Supplied data section start

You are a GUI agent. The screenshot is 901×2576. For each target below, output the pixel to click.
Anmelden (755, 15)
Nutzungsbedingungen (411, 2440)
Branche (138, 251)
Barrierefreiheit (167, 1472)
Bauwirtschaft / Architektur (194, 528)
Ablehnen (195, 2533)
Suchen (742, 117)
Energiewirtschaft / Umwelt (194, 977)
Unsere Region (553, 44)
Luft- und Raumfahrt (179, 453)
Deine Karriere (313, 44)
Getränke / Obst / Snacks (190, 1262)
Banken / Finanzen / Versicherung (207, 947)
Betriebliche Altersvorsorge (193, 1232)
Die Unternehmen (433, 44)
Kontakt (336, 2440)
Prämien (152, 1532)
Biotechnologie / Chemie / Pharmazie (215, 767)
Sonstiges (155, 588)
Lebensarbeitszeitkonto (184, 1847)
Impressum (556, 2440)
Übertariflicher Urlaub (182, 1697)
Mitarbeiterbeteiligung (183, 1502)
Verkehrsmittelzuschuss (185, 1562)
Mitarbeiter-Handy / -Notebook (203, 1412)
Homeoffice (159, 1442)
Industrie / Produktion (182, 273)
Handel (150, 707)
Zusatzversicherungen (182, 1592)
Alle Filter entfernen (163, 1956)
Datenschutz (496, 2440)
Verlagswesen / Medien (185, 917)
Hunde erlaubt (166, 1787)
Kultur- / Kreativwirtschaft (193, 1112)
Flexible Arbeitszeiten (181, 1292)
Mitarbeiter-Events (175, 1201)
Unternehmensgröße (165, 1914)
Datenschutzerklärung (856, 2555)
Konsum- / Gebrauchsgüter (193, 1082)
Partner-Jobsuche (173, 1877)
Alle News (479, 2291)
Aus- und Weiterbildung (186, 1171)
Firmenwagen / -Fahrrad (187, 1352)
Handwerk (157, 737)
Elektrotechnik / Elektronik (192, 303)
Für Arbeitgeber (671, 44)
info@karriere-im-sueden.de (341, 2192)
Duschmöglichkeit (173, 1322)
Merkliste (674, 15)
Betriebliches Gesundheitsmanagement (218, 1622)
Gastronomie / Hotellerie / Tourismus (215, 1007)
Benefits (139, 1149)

Supplied data section end

• Task requirements: Copy the lines of the data above exactly as written, beginning with the line containing "Sonstiges (155, 588)" and ending with the line containing "Handel (150, 707)", and leave out all other lines.

• Reply:
Sonstiges (155, 588)
Lebensarbeitszeitkonto (184, 1847)
Impressum (556, 2440)
Übertariflicher Urlaub (182, 1697)
Mitarbeiterbeteiligung (183, 1502)
Verkehrsmittelzuschuss (185, 1562)
Mitarbeiter-Handy / -Notebook (203, 1412)
Homeoffice (159, 1442)
Industrie / Produktion (182, 273)
Handel (150, 707)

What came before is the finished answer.